2.2 Os princípios fundamentais do direito do ambiente

2.2.2 O Princípio da Precaução

O princípio da precaução, cujo surgimento deu-se na Alemanha,23 atua em face da presença de um risco potencial de uma atividade em relação ao ambiente24 “ [...] ainda que este risco não tenha sido integralmente demonstrado, não possa ser quantificado em sua amplitude ou em seus efeitos, devido à insuficiência ou ao caráter inconclusivo dos dados científicos disponíveis na avaliação dos riscos (LEITE, 2003, p. 231).

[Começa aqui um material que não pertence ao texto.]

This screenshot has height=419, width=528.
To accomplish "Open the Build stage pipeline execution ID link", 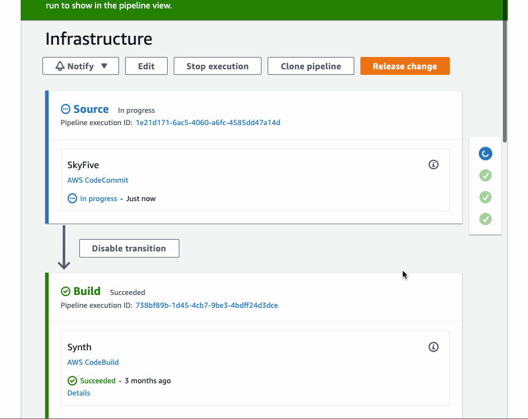I will (206, 305).
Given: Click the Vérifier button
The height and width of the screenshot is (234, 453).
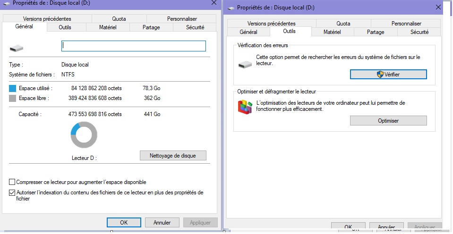Looking at the screenshot, I should point(388,75).
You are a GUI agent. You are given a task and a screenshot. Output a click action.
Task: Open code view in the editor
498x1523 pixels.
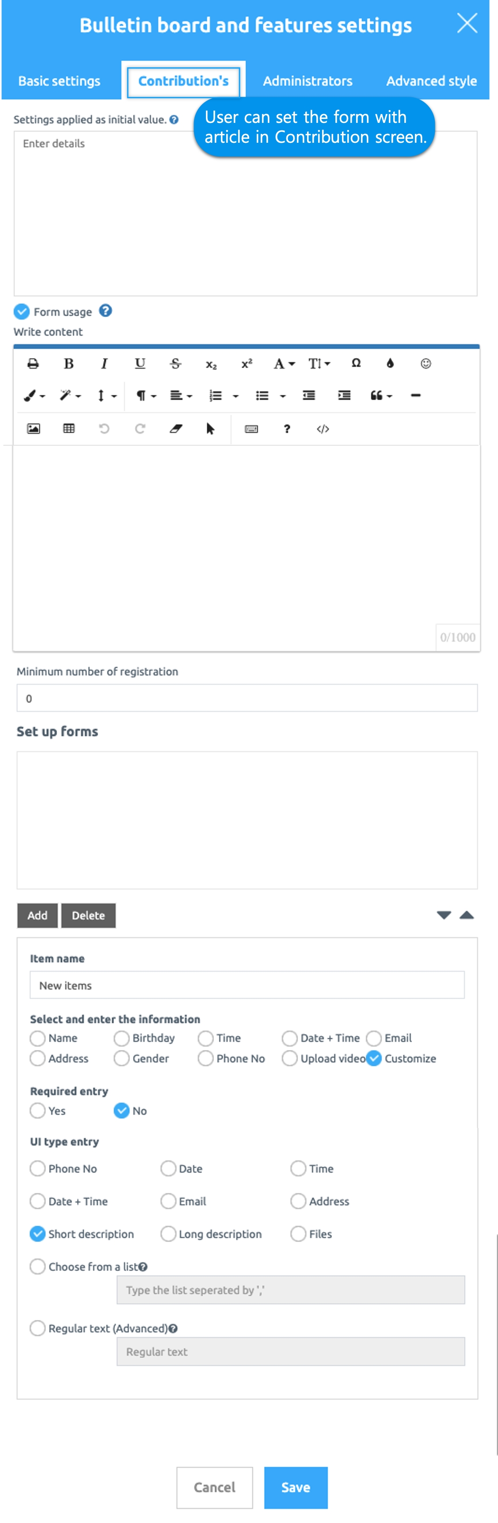pos(323,429)
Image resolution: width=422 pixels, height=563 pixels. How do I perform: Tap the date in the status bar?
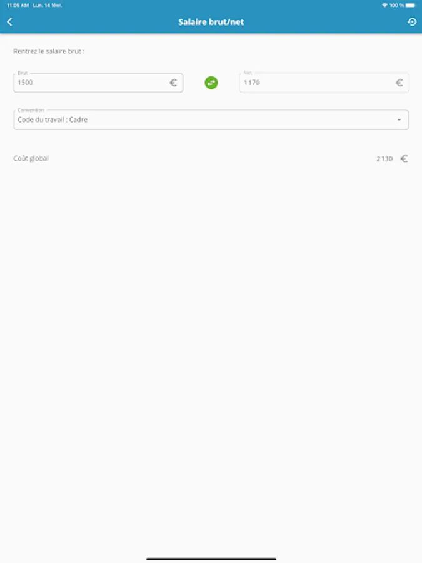47,5
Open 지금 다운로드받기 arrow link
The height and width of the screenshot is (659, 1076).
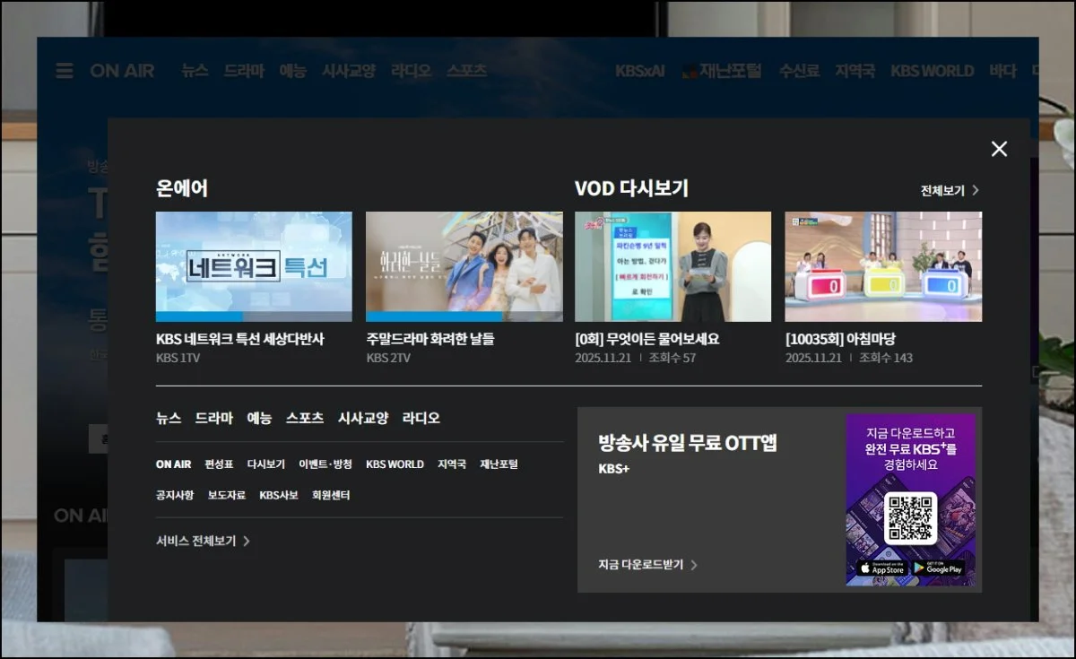tap(647, 564)

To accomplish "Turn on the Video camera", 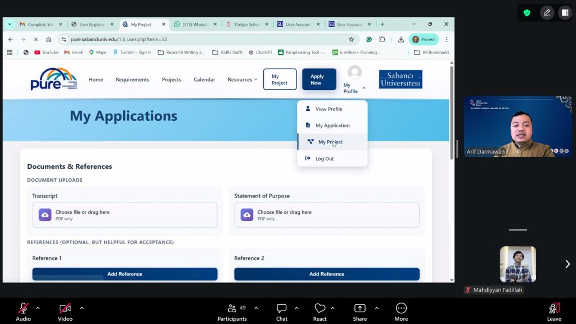I will 65,308.
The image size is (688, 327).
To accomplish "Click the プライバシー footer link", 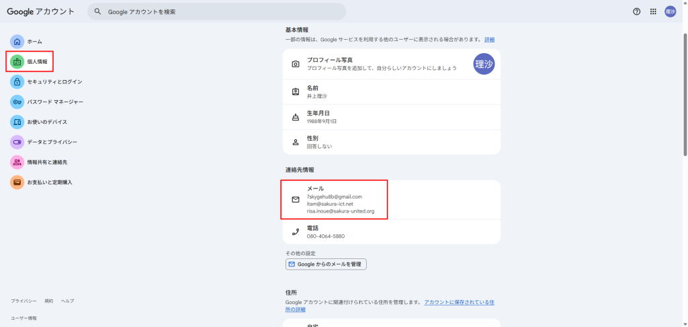I will pos(24,301).
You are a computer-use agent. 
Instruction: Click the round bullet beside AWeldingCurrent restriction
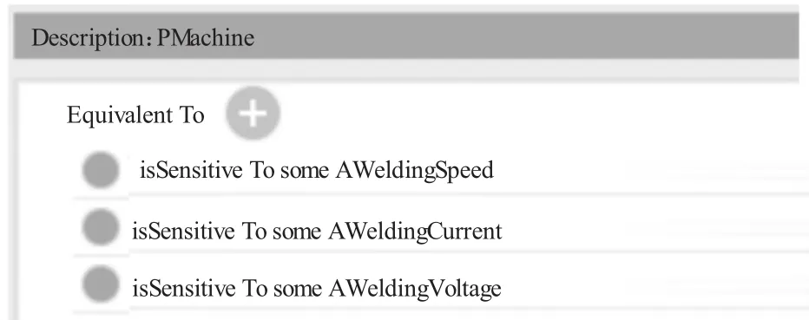tap(101, 226)
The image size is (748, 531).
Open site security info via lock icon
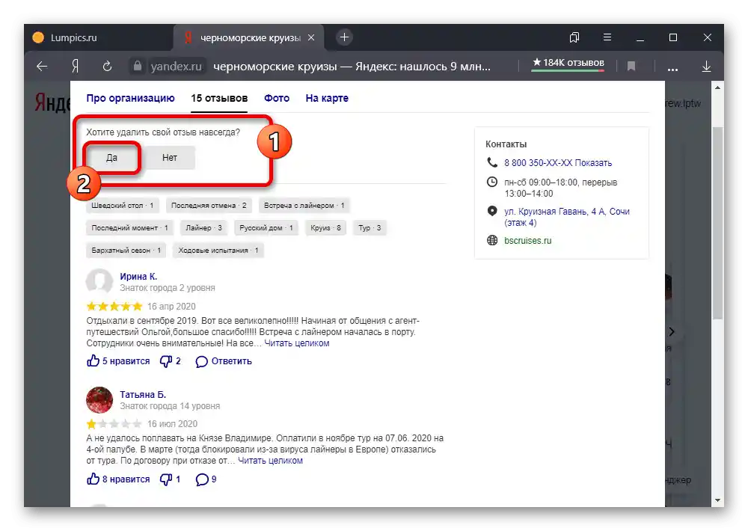coord(138,66)
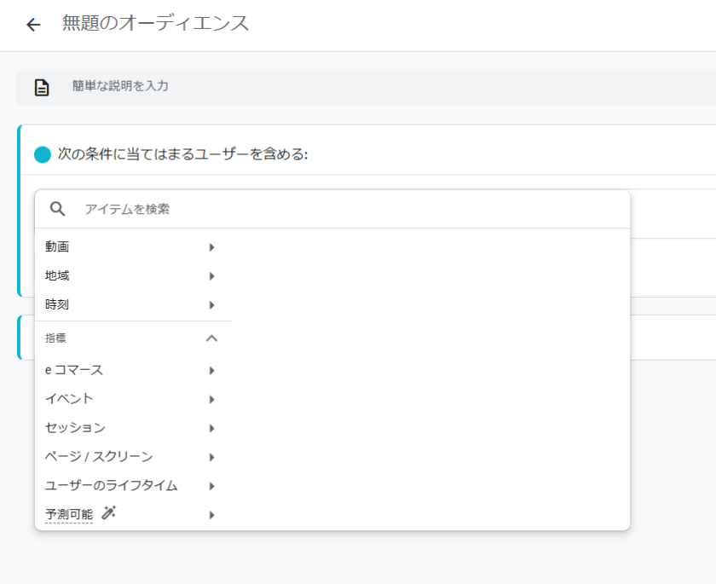716x584 pixels.
Task: Expand the 地域 submenu arrow
Action: point(211,276)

A orientação desse princípio dirige-se, desse modo, no sentido de que, mesmo diante da dúvida ou incerteza científica em relação à nocividade ambiental de determinada substância, empreendimento ou atividade, seja da circulação de substâncias ou, se for o caso, da operação do empreendimento ou atividade.

Assim, pode-se dizer que o Princípio da Precaução fundamenta-se exatamente na incerteza que governa o conhecimento humano diante da complexidade da realidade social, decorrente, principalmente, do alto grau de desenvolvimento tecnológico que qualifica a sociedade de risco.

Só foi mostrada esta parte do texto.